Direct Thermal Vs Thermal Transfer

Direct Thermal Printing

Utilizes heat-sensitive media that blackens as it passes under the printhead. Because they print without a ribbon, direct thermal printers are noted for their simplicity. Direct thermal printed labels typically have a considerable shelf life but are not well suited for environments that expose them to long periods of direct sunlight, heat or abrasion.

Advantages

  • -Sharp print quality with good scannability.
  • -Ideal for applications requiring only a short shelf life. Shipping labels and receipts are ideal applications while product labels are not.
  • -Easy to operate because there is no ink, toner or ribbon to replenish.
  • -Low long-term maintenance costs since there are no supplies to replenish other than the printing material.
  • -Direct thermal enables batch or single label printing with almost no waste.
  • -Environmentally friendly due to availability of recyclable materials. 
  • -More durable build than dot matrix or laser printers, allowing reliable operation in industrial as well as office applications.

 

Limitations

  • -Sensitive to environmental conditions such as heat and light (fluorescent and / or direct sunlight).
  • -Direct thermal paper remains chemically active after printing. Because of this, thermal labels, tags or ticket stock are often top coated to resist UV light exposure, chemicals and abrasion.

Thermal Transfer Printing

Thermal Transfer technique produces crisp, superior image quality and durability that is unmatched by other on-demand printing technologies. This is achieved by using a thin ribbon roll that when heated by the printhead melts onto the label to form the image. The ink is absorbed so that the image becomes part of the media. When matched with suitable media, the image is resistant to heat and moisture and cannot be rubbed off, making the printed labels the most durable available. An additional benefit of this technology is the continuity of the printed image. Because the color and density of the printed image is determined by the ribbon and the resolution of the printer, thermal transfer printing produces consistent, reliable printing.

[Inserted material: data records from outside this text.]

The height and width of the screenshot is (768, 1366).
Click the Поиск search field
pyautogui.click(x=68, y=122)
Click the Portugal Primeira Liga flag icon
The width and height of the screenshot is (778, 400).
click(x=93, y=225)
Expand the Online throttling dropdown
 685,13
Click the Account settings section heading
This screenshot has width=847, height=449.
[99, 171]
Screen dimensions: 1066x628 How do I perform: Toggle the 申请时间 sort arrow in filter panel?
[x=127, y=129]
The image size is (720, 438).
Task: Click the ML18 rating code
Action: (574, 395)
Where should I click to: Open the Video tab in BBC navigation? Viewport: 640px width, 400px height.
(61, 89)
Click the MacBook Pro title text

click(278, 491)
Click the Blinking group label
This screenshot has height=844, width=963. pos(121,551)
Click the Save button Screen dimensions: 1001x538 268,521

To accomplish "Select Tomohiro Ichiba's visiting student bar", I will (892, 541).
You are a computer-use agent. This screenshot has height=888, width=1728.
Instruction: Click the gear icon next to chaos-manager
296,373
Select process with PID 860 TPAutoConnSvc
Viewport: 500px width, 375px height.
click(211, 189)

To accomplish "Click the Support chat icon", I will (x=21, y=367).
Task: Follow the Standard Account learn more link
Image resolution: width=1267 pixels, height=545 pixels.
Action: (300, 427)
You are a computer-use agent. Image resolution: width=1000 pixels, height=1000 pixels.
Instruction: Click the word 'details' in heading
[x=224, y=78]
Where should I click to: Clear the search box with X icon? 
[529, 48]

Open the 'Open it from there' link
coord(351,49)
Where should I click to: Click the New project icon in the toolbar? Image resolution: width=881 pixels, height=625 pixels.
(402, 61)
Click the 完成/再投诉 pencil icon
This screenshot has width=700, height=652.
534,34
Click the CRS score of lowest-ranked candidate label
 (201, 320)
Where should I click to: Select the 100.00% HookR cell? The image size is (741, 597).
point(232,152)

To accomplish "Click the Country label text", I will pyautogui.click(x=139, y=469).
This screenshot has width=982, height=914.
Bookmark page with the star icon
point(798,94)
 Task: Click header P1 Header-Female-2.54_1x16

By selecting the right media-ribbon combination, as well as specialty adhesives, thermal transfer labels can withstand temperature extremes, ultraviolet exposure, chemicals, sterilization etc. Typical thermal transfer applications include: product identification; circuit board tracking; permanent identification; sample and file tracking; asset tagging; inventory identification; certification labels such as UL/CSA; laboratory specimens; cold storage and freezers; and outdoor applications.

Advantages

  • -Produces high-definition text, graphic and barcode print quality for maximum readability and scannability.
  • -Produces long-life image stability.
  • -Enables batch or single label printing with virtually no waste.
  • -Low long-term maintenance costs as compared to dot matrix, ink jet and laser printing.
  • -Can print on a nearly unlimited variety of media stock (except multi-form).
  • -More durable build than dot matrix or laser printers, allowing reliable operation in industrial as well as office applications

Limitations

  • -Supply costs are higher than direct thermal due to use of ribbons. However, thermal transfer printheads last longer than direct thermal printheads.
  • -Single-pass thermal transfer ribbon can be wasteful if little is printed on it.
  • -Thermal transfer ribbon is a poor candidate for recycling.
  • -To obtain optimum print quality in thermal transfer printing, the ribbon and media substrate MUST be compatible. Otherwise, the heat from the printhead could melt the ribbon onto the label causing internal printer problems.